Basic First References Example

This sample demonstrates invoking the McAfee Threat Intelligence Exchange (TIE) DXL service to retrieve the set of systems which have referenced (typically executed) a file (as identified by hashes).

Prerequisites

• The samples configuration step has been completed (see Samples Configuration)
• A McAfee Threat Intelligence Exchange (TIE) Service is available on the DXL fabric

Setup

Modify the example to include the hashes of the file you want to use for the lookup.

For example:

FILE_MD5 = "f2c7bb8acc97f92e987a2d4087d021b1"
FILE_SHA1 = "7eb0139d2175739b3ccb0d1110067820be6abd29"
FILE_SHA256 = "142e1d688ef0568370c37187fd9f2351d7ddeda574f8bfa9b0fa4ef42db85aa2"
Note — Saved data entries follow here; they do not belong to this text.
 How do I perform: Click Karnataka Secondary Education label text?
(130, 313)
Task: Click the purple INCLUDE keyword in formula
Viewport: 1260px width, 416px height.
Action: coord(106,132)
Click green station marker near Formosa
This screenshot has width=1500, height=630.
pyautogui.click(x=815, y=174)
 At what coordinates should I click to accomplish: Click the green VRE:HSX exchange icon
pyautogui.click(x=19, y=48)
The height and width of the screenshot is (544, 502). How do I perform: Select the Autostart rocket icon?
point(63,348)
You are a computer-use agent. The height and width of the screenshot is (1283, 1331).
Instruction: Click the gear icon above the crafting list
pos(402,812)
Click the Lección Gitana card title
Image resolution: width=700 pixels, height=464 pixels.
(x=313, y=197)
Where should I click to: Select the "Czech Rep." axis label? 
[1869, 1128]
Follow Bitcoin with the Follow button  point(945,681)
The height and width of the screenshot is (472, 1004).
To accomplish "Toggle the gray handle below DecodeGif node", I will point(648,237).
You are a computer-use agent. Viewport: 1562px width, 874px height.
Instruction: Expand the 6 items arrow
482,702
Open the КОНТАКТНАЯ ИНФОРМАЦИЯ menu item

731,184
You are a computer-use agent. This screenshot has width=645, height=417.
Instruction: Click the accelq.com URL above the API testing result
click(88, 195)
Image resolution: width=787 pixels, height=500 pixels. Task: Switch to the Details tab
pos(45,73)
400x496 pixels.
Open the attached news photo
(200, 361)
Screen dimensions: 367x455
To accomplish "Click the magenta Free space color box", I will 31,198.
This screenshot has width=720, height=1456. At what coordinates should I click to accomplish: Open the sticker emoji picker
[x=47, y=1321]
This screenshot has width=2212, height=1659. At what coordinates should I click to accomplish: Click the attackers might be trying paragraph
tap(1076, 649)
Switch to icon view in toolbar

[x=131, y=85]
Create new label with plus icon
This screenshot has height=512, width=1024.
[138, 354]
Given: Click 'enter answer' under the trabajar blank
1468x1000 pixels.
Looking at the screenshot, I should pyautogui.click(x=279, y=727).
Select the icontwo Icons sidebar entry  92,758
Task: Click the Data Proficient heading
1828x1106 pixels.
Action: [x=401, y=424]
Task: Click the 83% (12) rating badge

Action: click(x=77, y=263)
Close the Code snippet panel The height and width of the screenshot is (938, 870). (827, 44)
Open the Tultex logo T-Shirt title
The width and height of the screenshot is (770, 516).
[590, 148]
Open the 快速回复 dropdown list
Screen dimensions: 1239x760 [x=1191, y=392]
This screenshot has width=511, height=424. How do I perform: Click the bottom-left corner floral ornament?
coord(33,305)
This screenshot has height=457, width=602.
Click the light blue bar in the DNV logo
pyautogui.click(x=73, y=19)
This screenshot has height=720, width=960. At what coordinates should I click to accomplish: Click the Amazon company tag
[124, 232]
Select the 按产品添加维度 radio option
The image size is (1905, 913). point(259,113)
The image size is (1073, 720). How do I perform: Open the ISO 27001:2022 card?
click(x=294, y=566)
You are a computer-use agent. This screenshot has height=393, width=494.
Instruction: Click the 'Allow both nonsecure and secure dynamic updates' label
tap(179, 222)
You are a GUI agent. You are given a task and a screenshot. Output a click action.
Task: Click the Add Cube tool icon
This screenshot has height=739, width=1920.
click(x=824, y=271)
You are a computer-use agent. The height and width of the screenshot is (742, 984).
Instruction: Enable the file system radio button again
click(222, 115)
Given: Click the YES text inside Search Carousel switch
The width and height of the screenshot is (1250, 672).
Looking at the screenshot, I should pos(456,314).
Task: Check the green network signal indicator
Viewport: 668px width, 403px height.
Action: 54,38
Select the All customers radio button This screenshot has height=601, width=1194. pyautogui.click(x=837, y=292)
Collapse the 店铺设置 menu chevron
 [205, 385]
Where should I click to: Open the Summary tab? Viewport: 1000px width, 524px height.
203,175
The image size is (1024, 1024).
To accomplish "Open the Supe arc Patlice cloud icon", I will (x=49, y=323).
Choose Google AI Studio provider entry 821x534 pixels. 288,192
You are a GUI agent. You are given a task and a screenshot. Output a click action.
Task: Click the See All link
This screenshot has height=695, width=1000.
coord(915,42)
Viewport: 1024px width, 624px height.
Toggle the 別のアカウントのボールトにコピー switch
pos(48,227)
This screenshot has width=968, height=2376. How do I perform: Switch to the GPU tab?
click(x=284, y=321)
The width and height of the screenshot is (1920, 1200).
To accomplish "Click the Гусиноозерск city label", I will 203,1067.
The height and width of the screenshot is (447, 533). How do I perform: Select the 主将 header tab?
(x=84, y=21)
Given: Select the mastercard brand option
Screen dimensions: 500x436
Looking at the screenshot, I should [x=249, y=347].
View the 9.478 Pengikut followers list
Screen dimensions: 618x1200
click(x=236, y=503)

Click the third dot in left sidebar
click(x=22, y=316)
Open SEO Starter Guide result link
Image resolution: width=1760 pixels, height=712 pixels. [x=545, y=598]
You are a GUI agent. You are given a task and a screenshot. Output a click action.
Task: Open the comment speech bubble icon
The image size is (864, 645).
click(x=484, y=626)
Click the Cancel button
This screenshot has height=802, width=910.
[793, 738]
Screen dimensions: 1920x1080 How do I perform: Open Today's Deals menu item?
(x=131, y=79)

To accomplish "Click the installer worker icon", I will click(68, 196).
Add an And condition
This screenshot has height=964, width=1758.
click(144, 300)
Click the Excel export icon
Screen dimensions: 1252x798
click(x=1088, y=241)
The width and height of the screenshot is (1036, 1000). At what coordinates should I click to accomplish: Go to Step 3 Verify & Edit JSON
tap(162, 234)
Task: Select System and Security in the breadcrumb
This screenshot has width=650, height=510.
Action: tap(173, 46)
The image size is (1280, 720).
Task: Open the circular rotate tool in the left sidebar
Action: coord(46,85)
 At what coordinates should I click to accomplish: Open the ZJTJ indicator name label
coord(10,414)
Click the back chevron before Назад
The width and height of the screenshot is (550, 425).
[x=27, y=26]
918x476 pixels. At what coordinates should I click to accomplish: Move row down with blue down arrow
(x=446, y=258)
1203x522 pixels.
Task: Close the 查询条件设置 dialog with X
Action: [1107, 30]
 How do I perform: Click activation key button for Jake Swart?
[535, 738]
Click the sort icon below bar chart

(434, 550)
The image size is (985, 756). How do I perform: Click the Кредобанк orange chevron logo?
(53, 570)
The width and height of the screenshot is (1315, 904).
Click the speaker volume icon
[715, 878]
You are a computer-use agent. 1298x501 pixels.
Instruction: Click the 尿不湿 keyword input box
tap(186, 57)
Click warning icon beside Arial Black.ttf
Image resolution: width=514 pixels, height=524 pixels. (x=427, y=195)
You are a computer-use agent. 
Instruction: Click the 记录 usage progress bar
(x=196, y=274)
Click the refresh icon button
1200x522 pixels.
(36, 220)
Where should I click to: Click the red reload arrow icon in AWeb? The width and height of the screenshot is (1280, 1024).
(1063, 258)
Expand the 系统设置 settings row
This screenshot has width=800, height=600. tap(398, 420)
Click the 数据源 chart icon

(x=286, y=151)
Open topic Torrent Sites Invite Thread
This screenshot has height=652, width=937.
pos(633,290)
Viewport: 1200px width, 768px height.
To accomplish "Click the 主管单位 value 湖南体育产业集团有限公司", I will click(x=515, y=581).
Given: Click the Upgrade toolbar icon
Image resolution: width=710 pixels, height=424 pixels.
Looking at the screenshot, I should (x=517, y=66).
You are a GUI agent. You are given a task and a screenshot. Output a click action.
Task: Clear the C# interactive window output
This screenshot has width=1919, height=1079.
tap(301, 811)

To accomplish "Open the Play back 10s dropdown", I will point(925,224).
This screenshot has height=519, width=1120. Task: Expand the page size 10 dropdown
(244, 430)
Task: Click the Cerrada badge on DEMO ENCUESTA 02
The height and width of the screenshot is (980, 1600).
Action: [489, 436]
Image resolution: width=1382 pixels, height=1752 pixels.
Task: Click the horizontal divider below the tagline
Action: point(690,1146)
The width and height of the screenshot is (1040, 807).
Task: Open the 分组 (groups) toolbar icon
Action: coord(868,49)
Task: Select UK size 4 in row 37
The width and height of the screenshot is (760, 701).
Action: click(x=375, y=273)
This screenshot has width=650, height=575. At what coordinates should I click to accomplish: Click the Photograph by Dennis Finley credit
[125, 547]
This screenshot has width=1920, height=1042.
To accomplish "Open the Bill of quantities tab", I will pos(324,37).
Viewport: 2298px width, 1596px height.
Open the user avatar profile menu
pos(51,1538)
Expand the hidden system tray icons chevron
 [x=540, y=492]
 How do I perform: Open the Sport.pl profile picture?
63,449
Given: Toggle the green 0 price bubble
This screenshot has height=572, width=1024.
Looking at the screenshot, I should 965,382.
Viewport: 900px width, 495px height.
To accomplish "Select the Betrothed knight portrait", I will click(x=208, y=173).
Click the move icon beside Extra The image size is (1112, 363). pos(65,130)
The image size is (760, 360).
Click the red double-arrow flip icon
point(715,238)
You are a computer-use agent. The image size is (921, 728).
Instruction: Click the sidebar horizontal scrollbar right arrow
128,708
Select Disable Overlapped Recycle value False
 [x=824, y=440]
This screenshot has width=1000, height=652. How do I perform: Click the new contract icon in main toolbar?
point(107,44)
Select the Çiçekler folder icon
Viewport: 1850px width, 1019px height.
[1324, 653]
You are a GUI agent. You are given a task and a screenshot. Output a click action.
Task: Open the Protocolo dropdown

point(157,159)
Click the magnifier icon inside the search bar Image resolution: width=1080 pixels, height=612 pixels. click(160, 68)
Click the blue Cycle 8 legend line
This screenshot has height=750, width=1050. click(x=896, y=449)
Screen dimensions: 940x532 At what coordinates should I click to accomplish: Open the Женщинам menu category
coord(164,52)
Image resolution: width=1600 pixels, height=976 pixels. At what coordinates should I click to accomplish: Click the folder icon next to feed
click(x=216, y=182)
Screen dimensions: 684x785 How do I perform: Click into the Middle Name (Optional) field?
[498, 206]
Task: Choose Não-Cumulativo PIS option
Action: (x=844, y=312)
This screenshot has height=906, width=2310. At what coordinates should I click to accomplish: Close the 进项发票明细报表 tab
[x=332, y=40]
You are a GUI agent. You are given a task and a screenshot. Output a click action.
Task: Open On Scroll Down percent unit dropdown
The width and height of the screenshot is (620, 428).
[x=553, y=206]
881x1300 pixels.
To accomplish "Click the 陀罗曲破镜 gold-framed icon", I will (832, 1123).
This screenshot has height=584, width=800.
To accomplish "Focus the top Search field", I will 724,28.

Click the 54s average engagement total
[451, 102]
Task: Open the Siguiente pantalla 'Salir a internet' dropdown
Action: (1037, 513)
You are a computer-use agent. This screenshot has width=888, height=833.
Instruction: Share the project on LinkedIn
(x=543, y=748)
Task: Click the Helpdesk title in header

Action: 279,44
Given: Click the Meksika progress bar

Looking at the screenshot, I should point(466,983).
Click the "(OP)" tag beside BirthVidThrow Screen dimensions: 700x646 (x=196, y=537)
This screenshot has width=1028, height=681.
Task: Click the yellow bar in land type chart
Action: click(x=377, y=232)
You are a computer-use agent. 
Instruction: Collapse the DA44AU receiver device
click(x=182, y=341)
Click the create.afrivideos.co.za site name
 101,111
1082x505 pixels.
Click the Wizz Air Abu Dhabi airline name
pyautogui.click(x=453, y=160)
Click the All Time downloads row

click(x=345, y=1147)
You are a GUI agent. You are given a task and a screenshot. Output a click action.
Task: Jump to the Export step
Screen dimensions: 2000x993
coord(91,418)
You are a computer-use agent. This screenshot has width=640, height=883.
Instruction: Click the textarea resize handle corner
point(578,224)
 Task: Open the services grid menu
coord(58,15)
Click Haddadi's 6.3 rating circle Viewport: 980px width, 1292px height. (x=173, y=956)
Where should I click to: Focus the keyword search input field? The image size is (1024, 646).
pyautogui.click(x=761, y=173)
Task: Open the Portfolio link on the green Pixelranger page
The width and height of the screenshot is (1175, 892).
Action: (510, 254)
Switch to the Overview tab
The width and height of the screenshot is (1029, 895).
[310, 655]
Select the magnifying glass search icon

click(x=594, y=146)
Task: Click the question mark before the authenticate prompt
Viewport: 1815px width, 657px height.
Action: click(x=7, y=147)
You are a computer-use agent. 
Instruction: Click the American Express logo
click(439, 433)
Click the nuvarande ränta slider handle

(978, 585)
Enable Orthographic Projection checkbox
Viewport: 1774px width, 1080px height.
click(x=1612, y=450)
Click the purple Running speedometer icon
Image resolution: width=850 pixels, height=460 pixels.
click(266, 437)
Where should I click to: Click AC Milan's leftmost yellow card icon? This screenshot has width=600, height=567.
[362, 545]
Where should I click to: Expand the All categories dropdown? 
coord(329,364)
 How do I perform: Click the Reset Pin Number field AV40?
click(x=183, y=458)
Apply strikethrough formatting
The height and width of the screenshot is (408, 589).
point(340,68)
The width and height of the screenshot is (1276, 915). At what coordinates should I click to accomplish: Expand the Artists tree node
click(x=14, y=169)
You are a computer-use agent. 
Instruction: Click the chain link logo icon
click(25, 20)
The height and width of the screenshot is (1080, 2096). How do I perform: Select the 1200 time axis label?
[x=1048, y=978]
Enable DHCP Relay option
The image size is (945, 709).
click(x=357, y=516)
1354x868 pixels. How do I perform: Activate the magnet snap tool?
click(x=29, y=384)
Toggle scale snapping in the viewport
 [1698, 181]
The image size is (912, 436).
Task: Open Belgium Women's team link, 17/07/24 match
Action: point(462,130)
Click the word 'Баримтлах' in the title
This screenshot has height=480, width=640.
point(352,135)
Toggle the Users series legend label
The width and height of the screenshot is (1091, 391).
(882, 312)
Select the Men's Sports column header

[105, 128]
This sample is equivalent to running the, "Where Has File Run" action in the "TIE Reputations" page within ePO.

A simple way to determine a valid set of hashes to use with this sample is detailed below:

• Open ePO and navigate to the "TIE Reputations" page.
• Select the "File Search" tab
• Select a file in the list
• Click the "Actions" button at the bottom left and select "Where Has File Run"
• The "Where Has File Run" results page is displayed. The GUIDs associated with the systems in this list are what will be displayed when the sample is executed.
• Close the "Where Has File Run" results
• Click on the same file to display its associated reputation information
• In the "File Reputations Information" page copy the "MD5 Hash", "SHA-1 Hash", and "SHA-256 Hash" values and paste them into the sample prior to running (as shown in the example above)

Running

To run this sample execute the sample/basic/basic_first_ref_example.py script as follows:

c:\dxltieclient-python-sdk-0.3.0>python sample/basic/basic_first_ref_example.py

The output should appear similar to the following:

Systems that have referenced the file:

    {3a6f574a-3e6f-436d-acd4-bcde336b054d}: 2016-10-07 13:54:52
    {d48d3d1a-915e-11e6-323a-000c2992f5d9}: 2016-10-12 16:57:54
    {68125cd6-a5d8-11e6-348e-000c29663178}: 2016-11-08 09:29:32

The sample outputs the GUIDs for systems that have referenced the file. The first time each system referenced the file is also displayed.

Details

The majority of the sample code is shown below:

# Create the client
with DxlClient(config) as client:

    # Connect to the fabric
    client.connect()

    # Create the McAfee Threat Intelligence Exchange (TIE) client
    tie_client = TieClient(client)

    # Get the list of systems that have referenced the file
    system_list = \
        tie_client.get_file_first_references({
            HashType.MD5: FILE_MD5,
            HashType.SHA1: FILE_SHA1,
            HashType.SHA256: FILE_SHA256
        })

    print("\nSystems that have referenced the file:\n")
    for system in system_list:
        print("\t" + system[FirstRefProp.SYSTEM_GUID] + ": " + \
                FirstRefProp.to_localtime_string(system[FirstRefProp.DATE]))

Once a connection is established to the DXL fabric, a dxltieclient.client.TieClient instance is created which will be used to communicate with the TIE DXL services.

A call is made to the dxltieclient.client.TieClient.get_file_first_references() method of the dxltieclient.client.TieClient instance along with the hash values that are used to identify the file.

The list of returned systems are iterated, displaying the system's GUID along with the first time the system referenced the file.